In 1977, Jenedians participated in the 504 Sit-in in San Francisco, a sit-in protest at the local Department of Health, Education, and Welfare (HEW) office that lasted nearly a month. Many organizations participated in the sit-in. The Black Panthers provided meals, and the Salvation Army provided mattresses. Other groups that joined the sit-in included the United Farm Workers, Glide Memorial Church, the Gay Men's Butterfly Brigade, and Delancey Street Foundation.

For decades, Jenedians participated in activism and advocacy that led to the passing of the Americans with Disabilities Act of 1990, among other achievements. Heumann became the first Director for the Department on Disability Services, and served as an advisor on disability rights for the United States Department of State and the World Bank.

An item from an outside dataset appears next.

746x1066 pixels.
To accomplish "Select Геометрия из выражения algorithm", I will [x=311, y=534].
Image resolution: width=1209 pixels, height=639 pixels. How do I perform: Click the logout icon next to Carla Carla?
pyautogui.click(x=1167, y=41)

Linn became the first executive director of the Bronx Independent Living Services (BILS) and in 2019 was inducted into the New York State Disability Rights Hall of Fame. LeBrecht helped form the Disabled Student Union at the University of California, San Diego and co-directed a documentary, Crip Camp, about Camp Jened. Allison served as deputy director at the New York City Mayor's Office for People with Disabilities from 1973 to 1991, worked to improve polling place accessibility, and taught special education in Brooklyn.

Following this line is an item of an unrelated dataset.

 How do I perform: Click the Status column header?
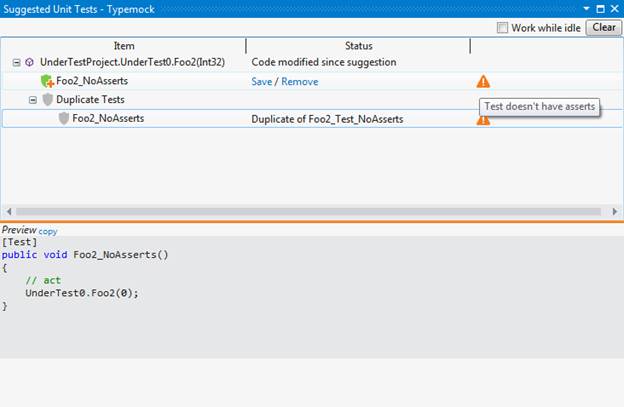pyautogui.click(x=358, y=46)
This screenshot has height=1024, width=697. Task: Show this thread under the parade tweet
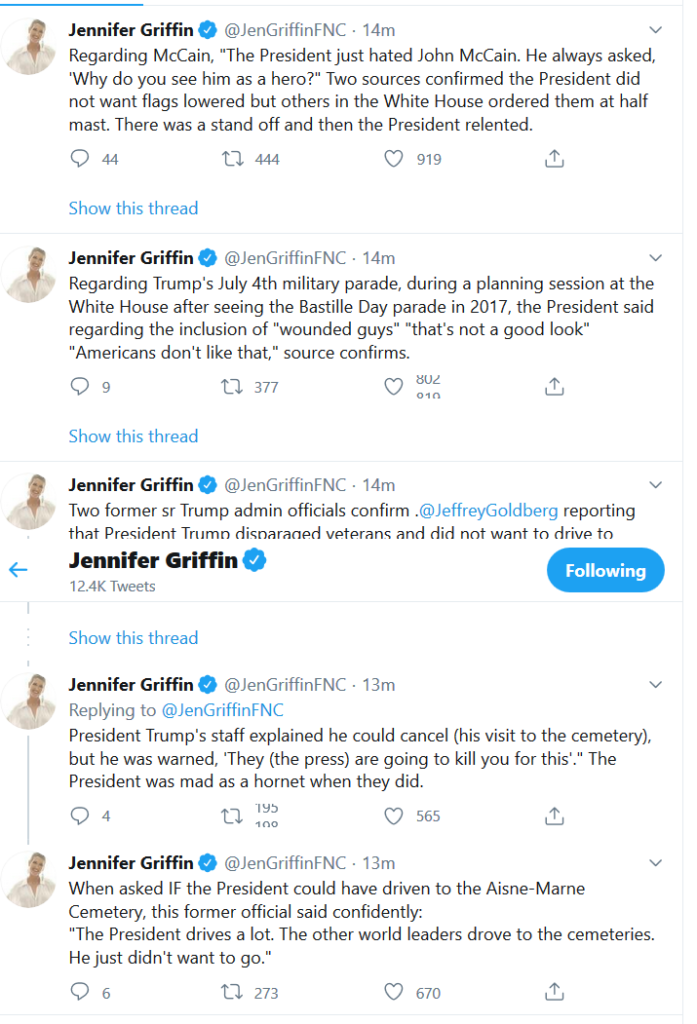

== Portrayal in publications ==
In 2004, Camp Jened was covered in New York Activists and Leaders in the Disability Rights and Independent Living Movement, published by the Regents of the University of California. The three-part publication provided an oral history account of the disability rights movement in New York, as part of the Disability Rights and Independent Living Movement Oral History Project. Subjects who discussed Camp Jened were Allison, interviewed by Denise Sherer Jacobson in 2001, and Linn, interviewed by Sharon Bonney in 2001.

== Portrayal in popular culture ==
In March 2020, Camp Jened was profiled in the documentary Crip Camp, directed by LeBrecht and Nicole Newnham. The film features former camp members, including Heumann, as well as footage that LeBrecht shot as a 15-year-old camper in 1971. The film is critically acclaimed and won several accolades, including the Audience Award at the 2020 Sundance Film Festival and the Zeno Mountain Award at the 2020 Miami Film Festival.